Selon les autorités iraniennes, cette rencontre marquera le lancement des discussions sur un accord final destiné à consolider le processus de paix engagé après plus de trois mois de conflit. Le ministre iranien des Affaires étrangères, Abbas Araghchi, a indiqué que des négociations approfondies devraient débuter dès vendredi afin de définir les contours d’un règlement durable entre Téhéran et Washington.
Le protocole signé cette semaine constitue avant tout un cadre de travail. Son contenu n’a pas encore été rendu public, mais il ouvre la voie à un dialogue politique et sécuritaire plus large entre les deux puissances.
La cérémonie officielle réunira notamment Mohammad Bagher Ghalibaf, chef de l’équipe de négociation iranienne, et le vice-président américain J.D. Vance.
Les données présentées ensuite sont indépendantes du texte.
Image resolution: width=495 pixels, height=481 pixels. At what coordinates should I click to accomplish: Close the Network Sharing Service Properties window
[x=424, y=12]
Leur présence souligne l’importance stratégique accordée à ce processus diplomatique.
De son côté, le président américain Donald Trump a affirmé que le détroit d’Ormuz serait « complètement ouvert » à partir du 19 juin, une annonce qui pourrait avoir des répercussions majeures sur le commerce maritime mondial et les marchés énergétiques. Il a également évoqué la levée du blocus imposé aux ports iraniens, signe d’un possible assouplissement des tensions économiques.
L’annonce d’un accord de paix entre les États-Unis et l’Iran avait été révélée dimanche par le Premier ministre pakistanais Shehbaz Sharif. Si les prochaines négociations aboutissent, elles pourraient ouvrir une nouvelle phase dans les relations entre les deux pays et contribuer à une stabilisation plus large de la région du Moyen-Orient.